### Work to be completed
Please return only the lines between the line with "Click graduation cap" and the final line of the entries, both included, and exclude pictures.

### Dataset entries
Content starts

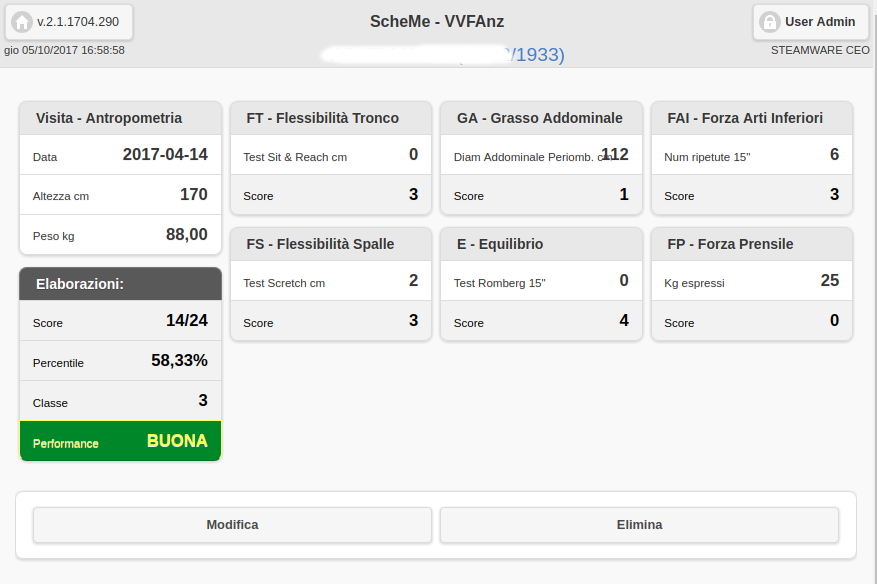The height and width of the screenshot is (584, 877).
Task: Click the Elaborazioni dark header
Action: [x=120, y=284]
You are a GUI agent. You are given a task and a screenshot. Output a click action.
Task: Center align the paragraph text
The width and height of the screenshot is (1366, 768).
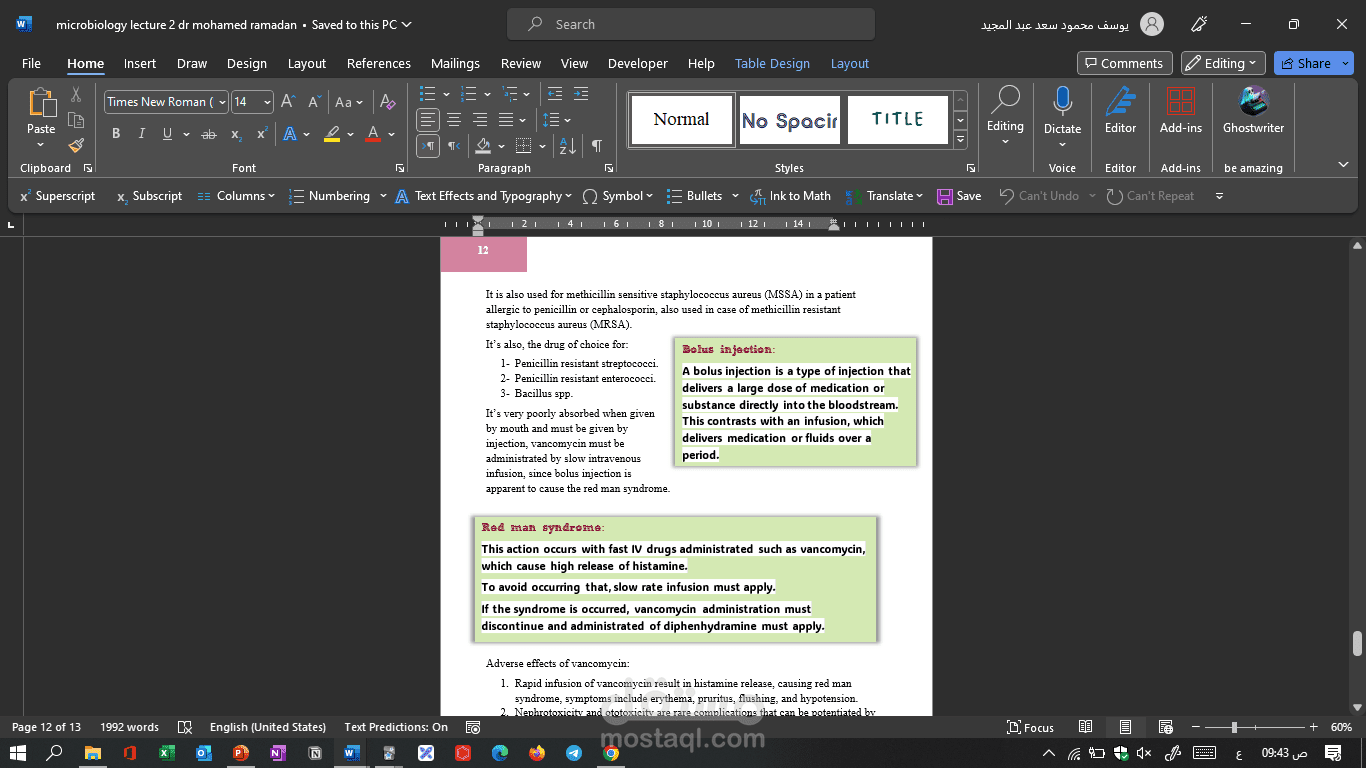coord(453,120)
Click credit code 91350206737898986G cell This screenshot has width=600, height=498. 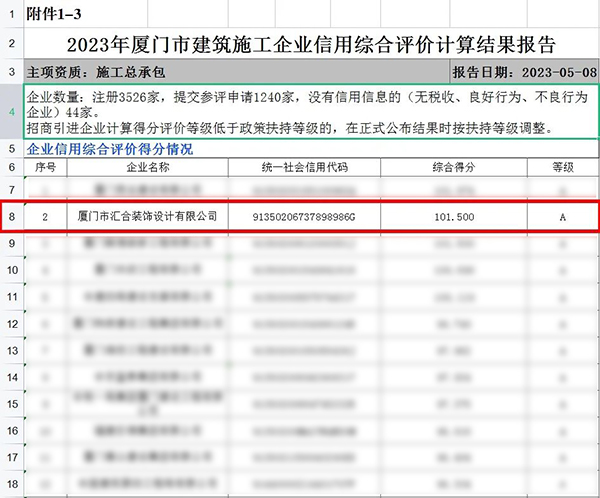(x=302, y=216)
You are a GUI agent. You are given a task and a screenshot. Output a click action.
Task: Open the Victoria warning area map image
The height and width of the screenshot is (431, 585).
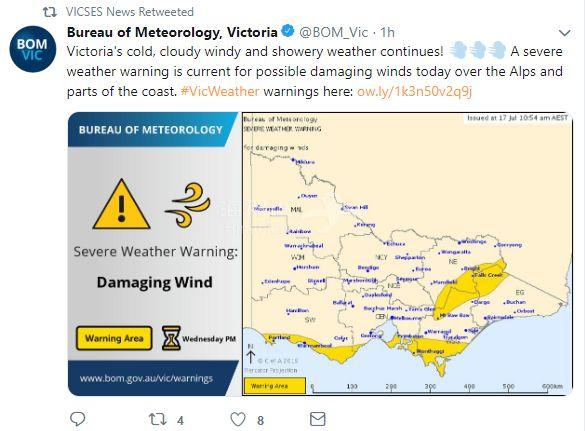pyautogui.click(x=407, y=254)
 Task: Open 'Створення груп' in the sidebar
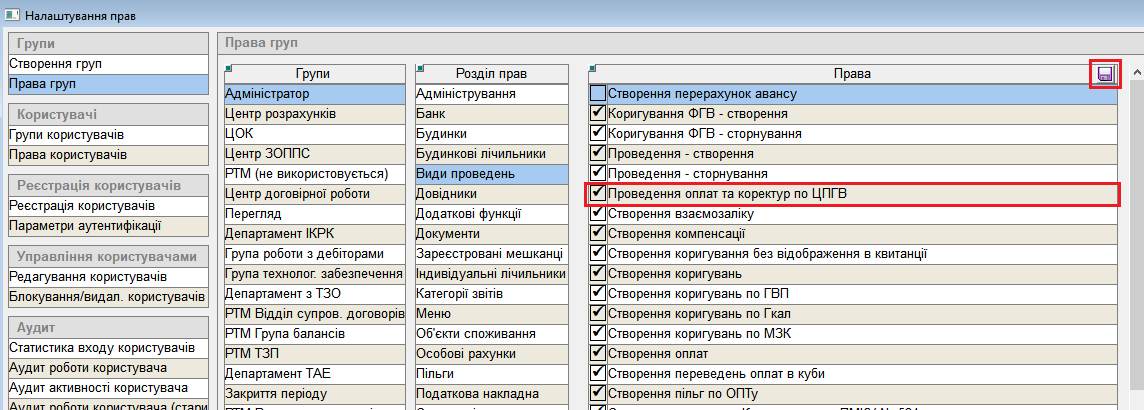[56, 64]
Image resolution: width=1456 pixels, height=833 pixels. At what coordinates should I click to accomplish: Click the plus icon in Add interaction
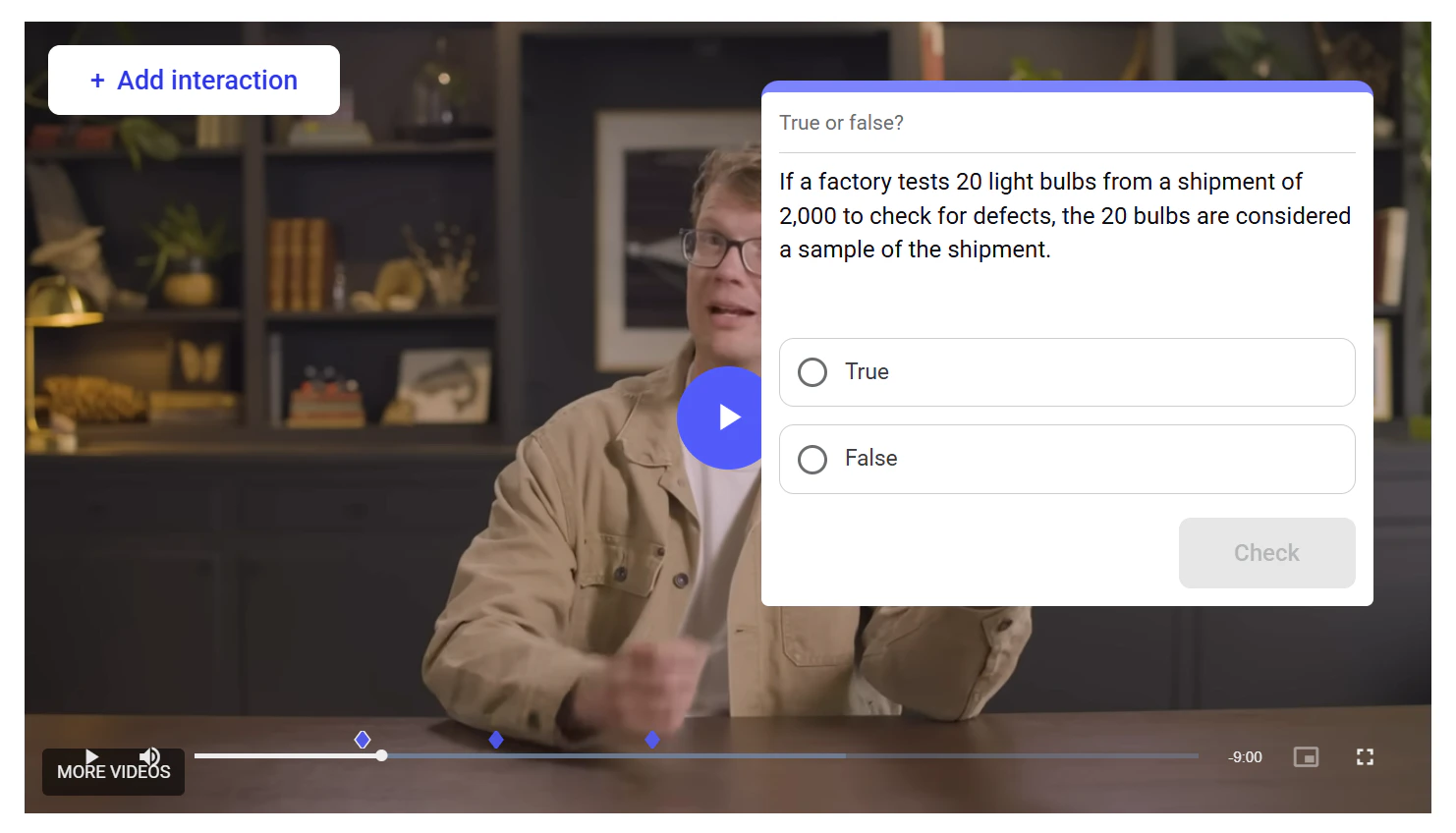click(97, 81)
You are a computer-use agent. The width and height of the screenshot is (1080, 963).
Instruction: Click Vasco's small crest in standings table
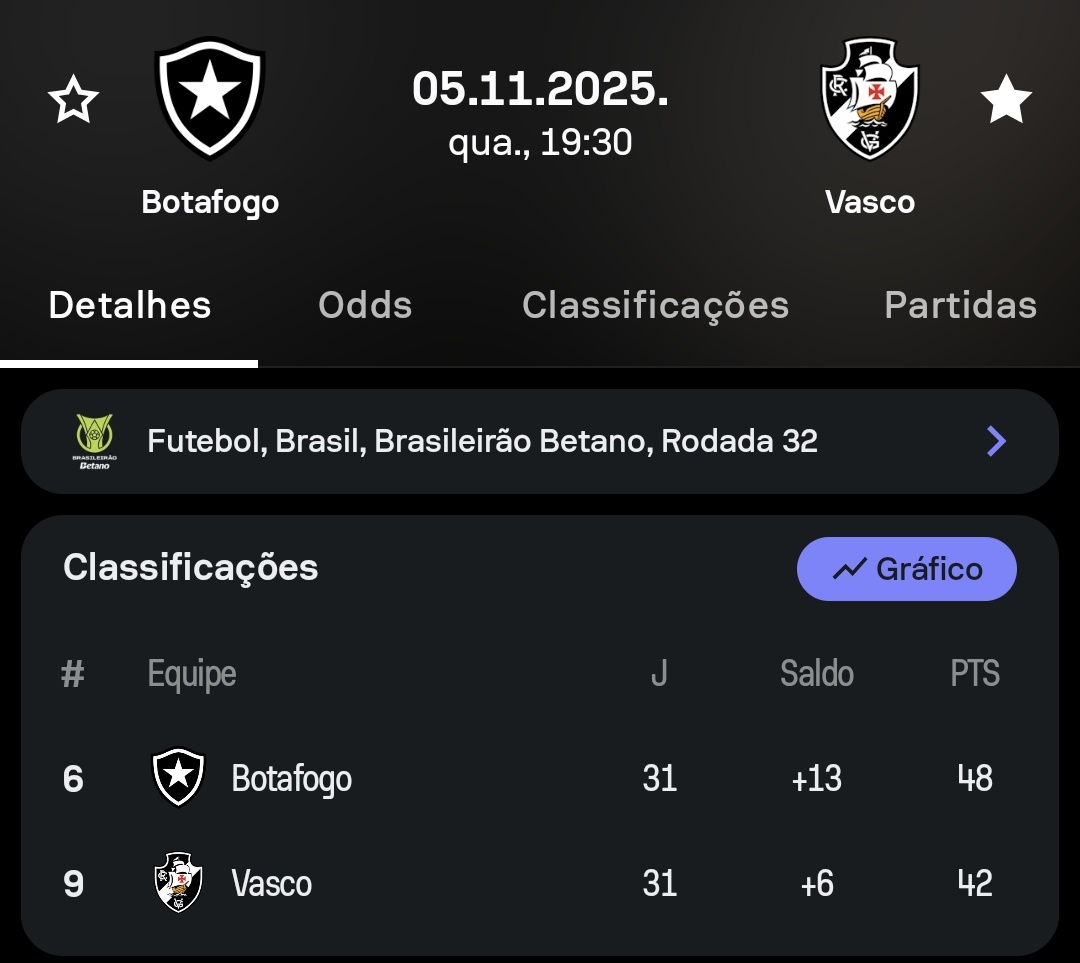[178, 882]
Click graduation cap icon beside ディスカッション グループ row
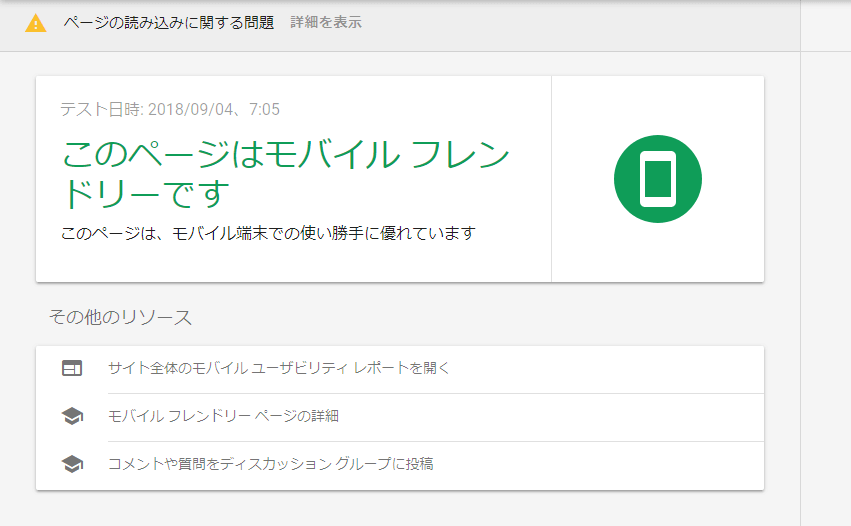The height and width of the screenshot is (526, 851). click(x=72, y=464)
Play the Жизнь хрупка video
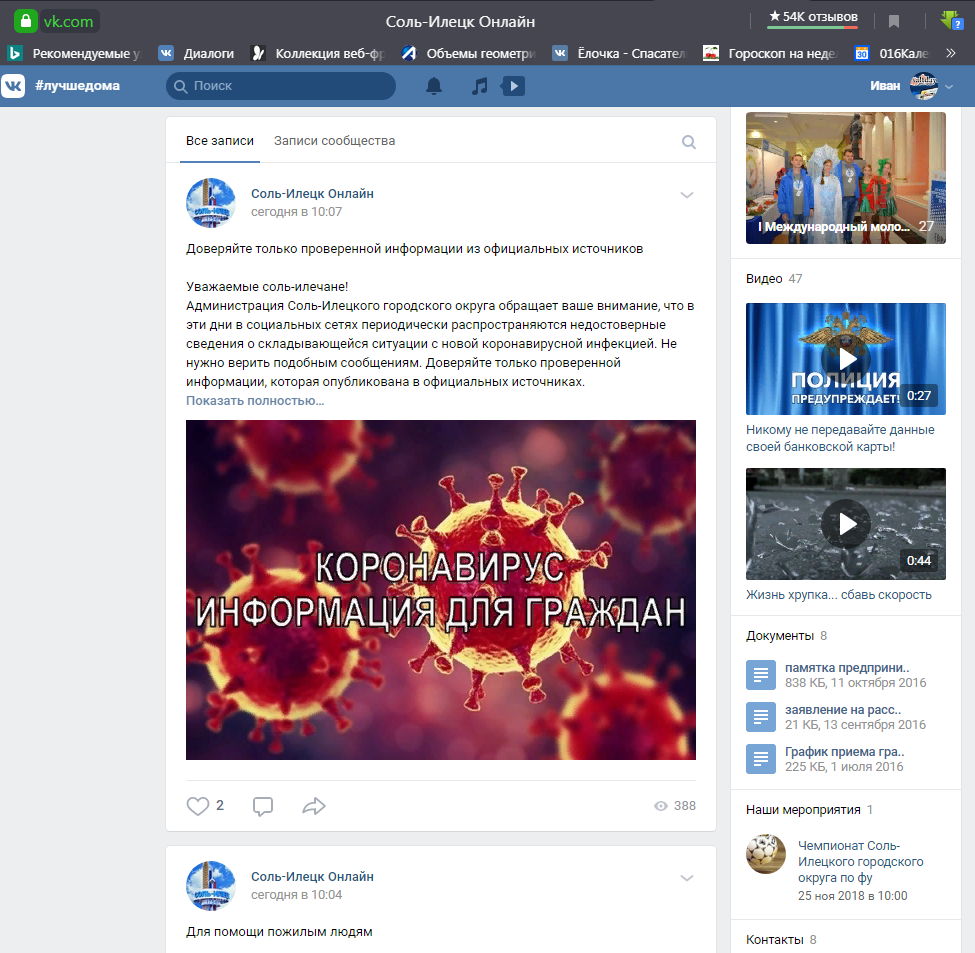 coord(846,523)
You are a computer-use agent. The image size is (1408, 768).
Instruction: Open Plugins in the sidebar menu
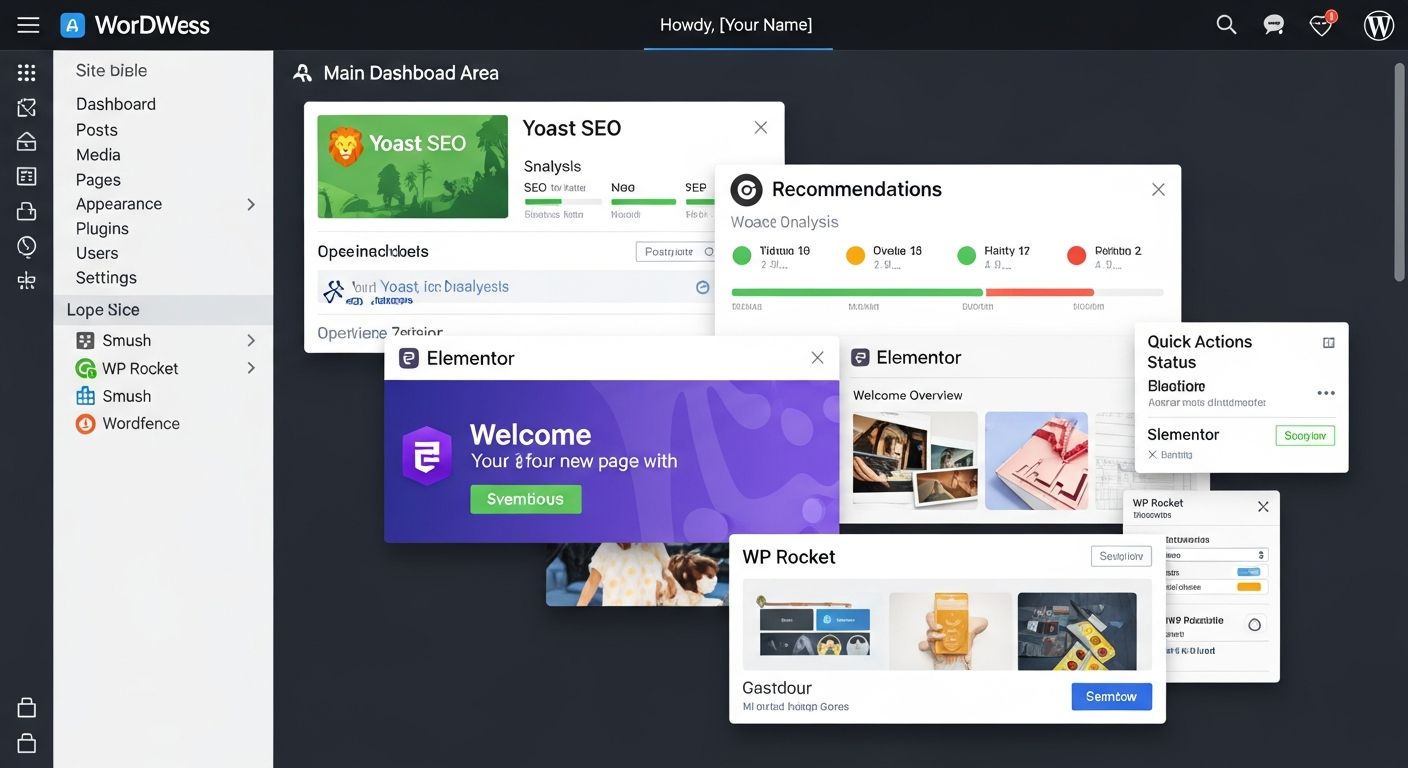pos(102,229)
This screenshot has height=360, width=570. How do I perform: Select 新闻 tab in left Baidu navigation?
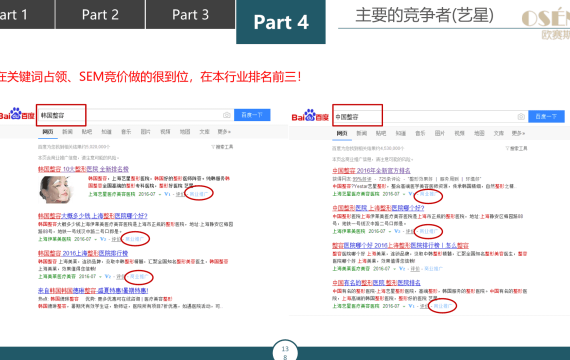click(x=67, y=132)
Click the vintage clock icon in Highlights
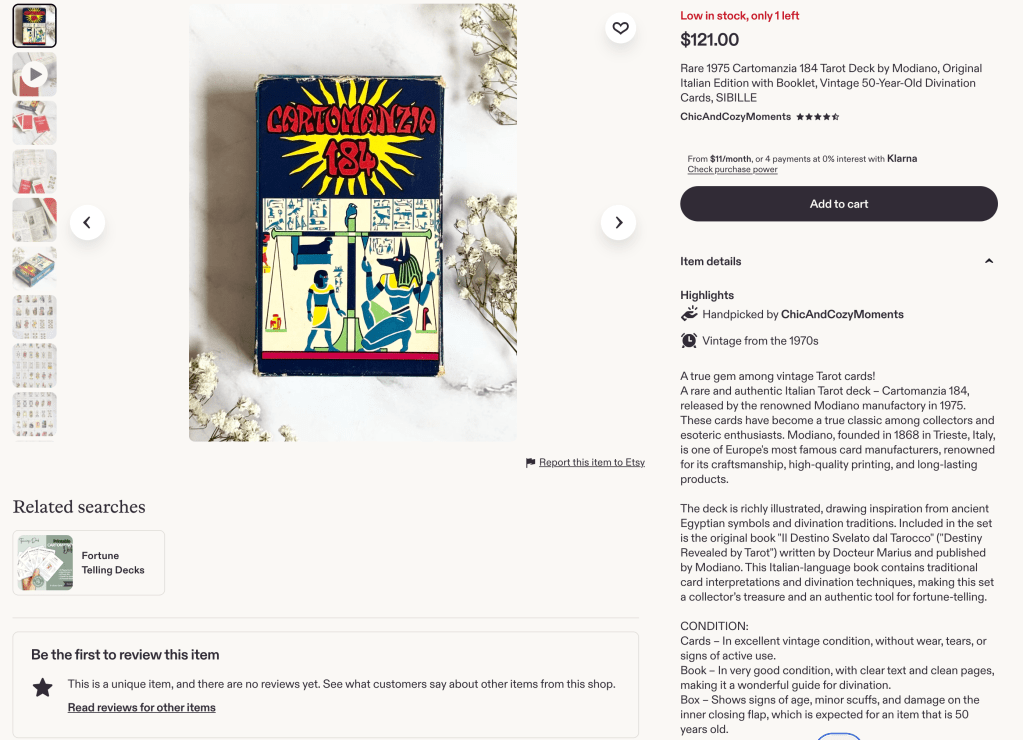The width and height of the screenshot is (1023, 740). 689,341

Content ends

### Output for this exercise
Click graduation cap icon beside ディスカッション グループ row
The height and width of the screenshot is (526, 851). click(x=72, y=464)
Play the Жизнь хрупка video
 coord(846,523)
You are a computer-use agent. The image size is (1408, 768).
Instruction: Open Plugins in the sidebar menu
pos(102,229)
This screenshot has height=360, width=570. How do I perform: Select 新闻 tab in left Baidu navigation?
click(x=67, y=132)
Click the vintage clock icon in Highlights
The width and height of the screenshot is (1023, 740). 689,341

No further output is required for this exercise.